Users can create an S3 source, where the S3 bucket contains objects compressed using the gzip algorithm, and Materialize can ingest those objects.
We are not planning to unify how S3 object and file objects are handled. While we will seek to reuse code where possible, unifying S3 objects and file objects is beyond the scope for this feature.
When the user creates a source, the user will be required to specify the compression algorithm
manually via the COMPRESSION
specification:
CREATE SOURCE ... FROM S3 OBJECTS ... COMPRESSION {NONE | GZIP | AUTO}
See CREATE SOURCE ... FROM
FILE for an example of how
COMPRESSION
is specified for files.
Materialize will not try to decompress any objects downloaded from this S3 source. Files that cannot be parsed, either due to being compressed or for another reason, will result in errors in the error stream for the source.
The Content-Encoding
field will be ignored for functional purposes but verified. If the
Content-Encoding
is not identity
, a debug message will be generated indicating the mismatch.
Materialize will use the gzip algorithm to decompress all objects downloaded from the S3 source. Any files that fail to decompress will result in errors in the error stream for the source.
The Content-Encoding
field will be ignored for functional purposes but verified. If the
Content-Encoding
is not gzip
, a debug message will be generated indicating the mismatch. A
mismatch on Content-Encoding
cannot be a strict error, as there are many producers out there
that will uploaded compressed data without setting the Content-Encoding
header, or the
Content-Type
header, correctly.
Materialize will use the Content-Encoding
field from object metadata to determine how to handle
the object.
The object will be treated as if it were specified with COMPRESSION NONE
.
The object will be treated as if it were specified with COMPRESSION GZIP
.
Materialize will attempt to decompress the object using gzip, and if that fails, will attempt to treat the file as uncompressed. Files that cannot be parsed, even after attempting decompression, will result in errors in the error stream for the source.
Testing will be done via testdrive. See #6048 for an example on how to test object compression with S3.
The first implementation of this feature tried to use the Content-Encoding
header to
automatically determine which compression algorithm to use. However, it appears that few
applications set the header correctly (Confluent S3
Connector
does not, for example). As such, we need to support adding flags to the source.

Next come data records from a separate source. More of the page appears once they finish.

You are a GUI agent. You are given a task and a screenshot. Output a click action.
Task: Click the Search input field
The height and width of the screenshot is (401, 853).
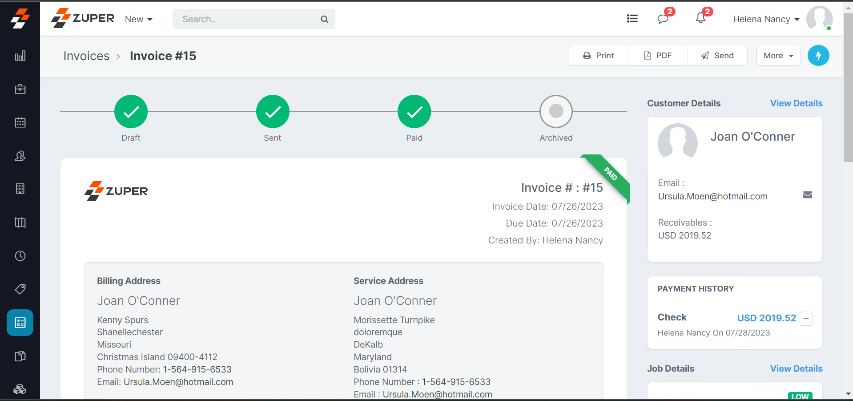pos(247,19)
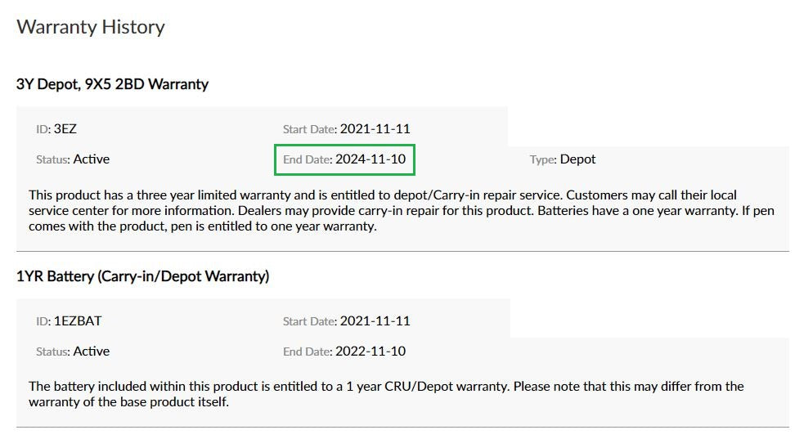The image size is (795, 439).
Task: Click the Warranty History page heading
Action: point(91,27)
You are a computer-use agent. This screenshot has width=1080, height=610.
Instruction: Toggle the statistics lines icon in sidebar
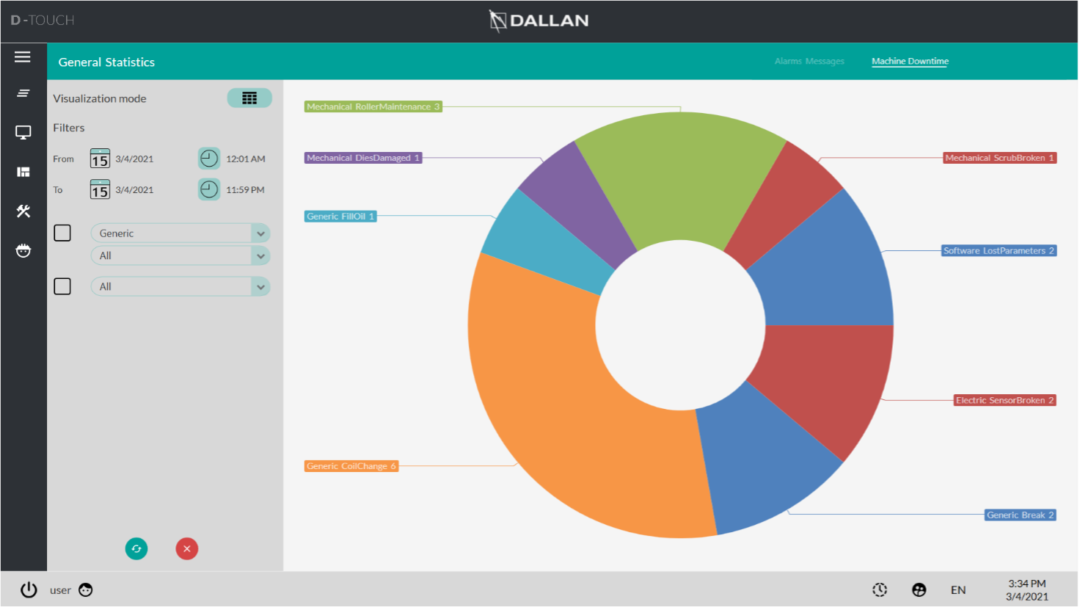pyautogui.click(x=23, y=92)
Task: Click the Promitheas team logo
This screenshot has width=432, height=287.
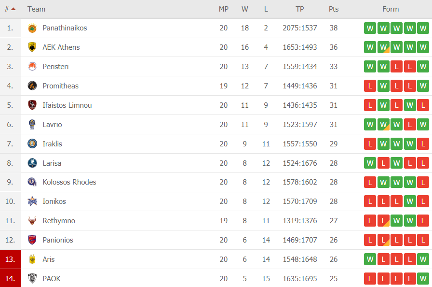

Detect which compression algorithm based on the Content-Type
field from the object metadata. For
example, application/x-gzip
would be a gzip compressed object and text/plain
would be an
object that is not compressed.
This solution is not ideal, as
Type is meant to specify the
media of the underyling data (such as text/csv
or text/plain
) and not the compression
algorithm applied. It should be noted that it is still possible that Content-Type
can be a media
type that needs to be decompressed (see application/x-gzip
example above).
Require that the customer provide an object (or set of objects?) that indicate how each object should handled.
Detect the compression algorithm based on the filename suffix, such as .gz
.
We could use automatic filetype detection, ala the file
unix command, to determine how to decode
the file. At least one magic crate exists.
Magic works quite well for standard filetypes but would it work sufficiently for our purposes?
AUTO
compression mechanism or defer that until later?